Those gardens, secluded by walls, held a meticulously shaped pond with an arching red bridge, carved stone works draped with ivy, an abundance of plants: lotus, peony and orchid flowers, bamboo, peach, and pomegranate trees. This place was the closest thing to home for an exile; I found comfort here. For two months, I willingly took Liu Bei's offer to spar, with me picking up the intricacies of Northern Crane while I laughed at his poor form when he tried to imitate the art of Jiao Di.

"Enough," he said one night. "I resign with the knowledge that tonight will not be the evening I master this style."

He invited me to sit with him in the pavilion overlooking the pond. The full moon's light reflected off the calm surface, causing everything around the pond to glow, including my husband. He looked at me with soft eyes, as if beseeching the favor of a rival lord.

"I would ask you to take my son into the city, so he can see how the people live."

"You own this city, Liu Bei. Why not go yourself?" I asked. Truthfully, I enjoyed those moments I spent with A'dou in the palace. My issue lay in Liu Bei, who presumed to ask anything of me other than a fight. Even now, without the benefit of others to hear me, I still called him by his ming name.

His grimace was slight, as if enduring a bee sting, and he shook his head. "When A'dou is with me, he sees nothing other than how royalty is treated. A man who only knows how to be treated like a lord will surely not govern like one. He needs to see people as they live. So it must be you and him, in modest clothing and without your swordmaidens. Even in peasant attire, I'm afraid my big ears give me away."
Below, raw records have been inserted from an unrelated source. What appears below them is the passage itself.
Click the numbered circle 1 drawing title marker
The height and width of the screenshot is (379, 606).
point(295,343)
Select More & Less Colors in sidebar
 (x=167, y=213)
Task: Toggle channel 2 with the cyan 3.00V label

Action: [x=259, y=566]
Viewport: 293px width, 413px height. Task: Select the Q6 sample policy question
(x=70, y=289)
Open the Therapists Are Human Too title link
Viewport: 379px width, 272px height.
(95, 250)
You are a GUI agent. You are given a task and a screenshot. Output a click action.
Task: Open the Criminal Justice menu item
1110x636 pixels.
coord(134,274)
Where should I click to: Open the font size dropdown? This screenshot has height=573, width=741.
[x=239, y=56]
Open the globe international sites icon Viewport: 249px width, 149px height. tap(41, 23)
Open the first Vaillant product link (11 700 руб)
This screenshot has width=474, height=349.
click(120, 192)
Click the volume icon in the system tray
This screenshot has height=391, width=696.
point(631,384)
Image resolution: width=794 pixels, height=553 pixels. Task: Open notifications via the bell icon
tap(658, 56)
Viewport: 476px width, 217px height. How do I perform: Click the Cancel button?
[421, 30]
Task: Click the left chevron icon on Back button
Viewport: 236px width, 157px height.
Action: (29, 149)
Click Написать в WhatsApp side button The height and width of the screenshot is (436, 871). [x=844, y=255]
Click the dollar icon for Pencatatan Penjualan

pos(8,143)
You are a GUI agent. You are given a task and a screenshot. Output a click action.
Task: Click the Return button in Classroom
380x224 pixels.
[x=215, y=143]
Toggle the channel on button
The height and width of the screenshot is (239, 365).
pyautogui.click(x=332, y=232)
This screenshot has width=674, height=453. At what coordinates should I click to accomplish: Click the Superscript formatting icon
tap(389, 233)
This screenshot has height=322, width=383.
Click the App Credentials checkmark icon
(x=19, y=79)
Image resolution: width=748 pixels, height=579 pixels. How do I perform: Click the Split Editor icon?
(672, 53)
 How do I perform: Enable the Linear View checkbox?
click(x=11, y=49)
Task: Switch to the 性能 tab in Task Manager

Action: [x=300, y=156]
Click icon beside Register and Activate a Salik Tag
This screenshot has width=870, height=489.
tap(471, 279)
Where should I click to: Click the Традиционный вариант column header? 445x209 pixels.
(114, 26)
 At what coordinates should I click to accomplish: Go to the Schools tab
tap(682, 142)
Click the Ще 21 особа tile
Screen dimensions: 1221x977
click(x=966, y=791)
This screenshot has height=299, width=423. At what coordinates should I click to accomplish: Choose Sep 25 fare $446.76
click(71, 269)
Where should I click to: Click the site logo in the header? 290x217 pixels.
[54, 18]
I was more intrigued than suspicious. No harm would come to me, the lynchpin of the alliance, even more so with his son in tow. Besides, the last time I had snuck out of a palace I was a girl of twelve years, defiant even then. His idea rekindled girlish notions; it sounded like fun.

Gong'An was a different city when viewed behind a modest straw hat without my swordmaidens in tow. The people were lively, the streets full of riotous laughs and boisterous calls of merchants peddling fresh fish, jewelry, fortunes and earthenware. A'dou took the scene in with wonder as he looked in awe at the various vendors, a street performer strumming the strings on a pear shaped pipa, at the column of soldiers marching toward garrison. He clapped in delight seeing a group of children playing Blind Man.

"Hungry, mama," A'dou said to me, looking up with eyes I had yet to say no to.

We stopped for beef and noodles spiced southern style with garlic, chili peppers, ginger and star anise. The food reminded me of younger days in Jianye, stories of my childhood that made me smile. I was about to tell A'dou one of my favorites when the people of Gong'An told me one of their own.

"Lady Sun comes this way!" a young boy yelled, running into the restaurant and pointing behind him before darting off to places unseen.

Many patrons jumped up, fear on their faces. Two men braved to peek from the doorway, while others stood transfixed, unmoving. After a moment the couple turned to the others, bitter looks on their faces.

"I'll thrash that boy next time I see him," one of them said. "He plays a cruel prank."

The rest of the restaurant let out audible sighs and began to relax. Then they all talked. No matter who they were or their station in life, they came together like family in their hatred of me.

"Sun Renxian and her swordmaidens are a plague, a horde of yowling cats clawing at everything they see."

"Whenever our lord enters Lady Sun's chambers, he feels a chill in his heart."

"I hear Master Liu refuses to consummate the marriage."

"I heard the same. He only took Sun Renxian's hand to ease her brother's fears."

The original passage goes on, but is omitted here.